WORK TO BE COMPLETED: Within the entries below, find the portion that opens with the line containing "Dona a este programa: Composta" and closes with the line containing "Регистрация для оптовых". Retype that portion exactly and only.

BEGIN LISTED ENTRIES

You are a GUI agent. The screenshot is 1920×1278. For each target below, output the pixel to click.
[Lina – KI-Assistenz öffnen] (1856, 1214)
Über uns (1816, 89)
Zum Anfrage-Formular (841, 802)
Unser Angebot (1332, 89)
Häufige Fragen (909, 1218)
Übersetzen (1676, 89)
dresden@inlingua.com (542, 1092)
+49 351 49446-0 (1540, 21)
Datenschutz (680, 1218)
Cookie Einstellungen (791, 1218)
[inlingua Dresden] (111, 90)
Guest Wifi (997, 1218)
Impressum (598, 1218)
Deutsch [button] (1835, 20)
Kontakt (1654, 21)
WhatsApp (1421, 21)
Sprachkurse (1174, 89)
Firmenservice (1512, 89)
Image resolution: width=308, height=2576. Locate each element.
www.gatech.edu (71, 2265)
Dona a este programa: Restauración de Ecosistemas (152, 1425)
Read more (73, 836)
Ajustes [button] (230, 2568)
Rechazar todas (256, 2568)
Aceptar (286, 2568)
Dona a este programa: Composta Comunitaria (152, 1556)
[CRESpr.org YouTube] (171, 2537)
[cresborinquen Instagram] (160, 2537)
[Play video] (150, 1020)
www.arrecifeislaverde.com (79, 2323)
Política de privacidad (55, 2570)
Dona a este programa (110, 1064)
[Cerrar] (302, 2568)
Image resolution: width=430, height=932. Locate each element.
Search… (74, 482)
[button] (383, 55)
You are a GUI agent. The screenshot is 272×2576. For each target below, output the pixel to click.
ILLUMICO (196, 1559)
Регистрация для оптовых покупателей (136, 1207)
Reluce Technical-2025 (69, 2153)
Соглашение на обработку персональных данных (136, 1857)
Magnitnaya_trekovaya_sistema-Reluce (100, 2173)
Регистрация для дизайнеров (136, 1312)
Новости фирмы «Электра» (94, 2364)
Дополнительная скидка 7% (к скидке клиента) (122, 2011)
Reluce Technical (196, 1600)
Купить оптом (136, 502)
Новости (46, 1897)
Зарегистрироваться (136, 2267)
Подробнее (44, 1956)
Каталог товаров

END LISTED ENTRIES

SOLVED PROBLEM:
Dona a este programa: Composta Comunitaria (152, 1556)
[CRESpr.org YouTube] (171, 2537)
[cresborinquen Instagram] (160, 2537)
[Play video] (150, 1020)
www.arrecifeislaverde.com (79, 2323)
Política de privacidad (55, 2570)
Dona a este programa (110, 1064)
[Cerrar] (302, 2568)
Image resolution: width=430, height=932. Locate each element.
Search… (74, 482)
[button] (383, 55)
You are a GUI agent. The screenshot is 272×2576. For each target below, output the pixel to click.
ILLUMICO (196, 1559)
Регистрация для оптовых покупателей (136, 1207)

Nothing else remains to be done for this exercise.